● **Consigne**
Recopiez toutes les données ci-dessous sans rien y changer.

━━━ Données répertoriées ━━━

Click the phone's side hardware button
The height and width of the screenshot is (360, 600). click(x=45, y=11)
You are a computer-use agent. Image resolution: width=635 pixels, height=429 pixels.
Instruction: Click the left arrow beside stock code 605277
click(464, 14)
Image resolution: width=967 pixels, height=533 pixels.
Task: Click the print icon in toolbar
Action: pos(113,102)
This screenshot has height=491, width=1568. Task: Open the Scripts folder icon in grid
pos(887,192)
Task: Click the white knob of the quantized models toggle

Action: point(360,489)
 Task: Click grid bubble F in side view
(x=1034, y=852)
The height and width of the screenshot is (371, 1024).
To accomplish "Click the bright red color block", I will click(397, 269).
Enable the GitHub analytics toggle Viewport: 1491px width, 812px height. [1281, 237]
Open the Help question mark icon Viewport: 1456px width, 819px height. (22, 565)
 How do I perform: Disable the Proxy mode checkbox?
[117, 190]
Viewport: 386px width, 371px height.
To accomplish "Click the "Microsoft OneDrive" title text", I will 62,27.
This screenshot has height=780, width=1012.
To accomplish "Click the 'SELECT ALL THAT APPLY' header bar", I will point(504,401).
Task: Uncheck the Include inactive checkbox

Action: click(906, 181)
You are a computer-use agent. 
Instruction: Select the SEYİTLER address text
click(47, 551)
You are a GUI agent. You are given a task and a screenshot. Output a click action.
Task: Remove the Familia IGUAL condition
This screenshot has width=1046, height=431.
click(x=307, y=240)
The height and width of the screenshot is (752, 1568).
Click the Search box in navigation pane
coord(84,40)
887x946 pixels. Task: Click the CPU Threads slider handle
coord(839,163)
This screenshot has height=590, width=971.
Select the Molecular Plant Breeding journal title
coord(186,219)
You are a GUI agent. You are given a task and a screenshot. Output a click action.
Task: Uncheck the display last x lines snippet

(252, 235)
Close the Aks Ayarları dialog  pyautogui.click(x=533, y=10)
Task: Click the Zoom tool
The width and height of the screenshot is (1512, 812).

━━━

● **Corrigé**
Click the phone's side hardware button
The height and width of the screenshot is (360, 600). click(x=45, y=11)
You are a computer-use agent. Image resolution: width=635 pixels, height=429 pixels.
Instruction: Click the left arrow beside stock code 605277
click(464, 14)
Image resolution: width=967 pixels, height=533 pixels.
Task: Click the print icon in toolbar
Action: pos(113,102)
This screenshot has height=491, width=1568. Task: Open the Scripts folder icon in grid
pos(887,192)
Task: Click the white knob of the quantized models toggle

Action: point(360,489)
 Task: Click grid bubble F in side view
(x=1034, y=852)
The height and width of the screenshot is (371, 1024).
To accomplish "Click the bright red color block", I will click(397, 269).
Enable the GitHub analytics toggle Viewport: 1491px width, 812px height. [1281, 237]
Open the Help question mark icon Viewport: 1456px width, 819px height. (22, 565)
 How do I perform: Disable the Proxy mode checkbox?
[117, 190]
Viewport: 386px width, 371px height.
To accomplish "Click the "Microsoft OneDrive" title text", I will 62,27.
This screenshot has height=780, width=1012.
To accomplish "Click the 'SELECT ALL THAT APPLY' header bar", I will point(504,401).
Task: Uncheck the Include inactive checkbox

Action: click(906, 181)
You are a computer-use agent. 
Instruction: Select the SEYİTLER address text
click(47, 551)
You are a GUI agent. You are given a task and a screenshot. Output a click action.
Task: Remove the Familia IGUAL condition
This screenshot has width=1046, height=431.
click(x=307, y=240)
The height and width of the screenshot is (752, 1568).
Click the Search box in navigation pane
coord(84,40)
887x946 pixels. Task: Click the CPU Threads slider handle
coord(839,163)
This screenshot has height=590, width=971.
Select the Molecular Plant Breeding journal title
coord(186,219)
You are a GUI agent. You are given a task and a screenshot. Output a click action.
Task: Uncheck the display last x lines snippet

(252, 235)
Close the Aks Ayarları dialog  pyautogui.click(x=533, y=10)
Task: Click the Zoom tool
The width and height of the screenshot is (1512, 812).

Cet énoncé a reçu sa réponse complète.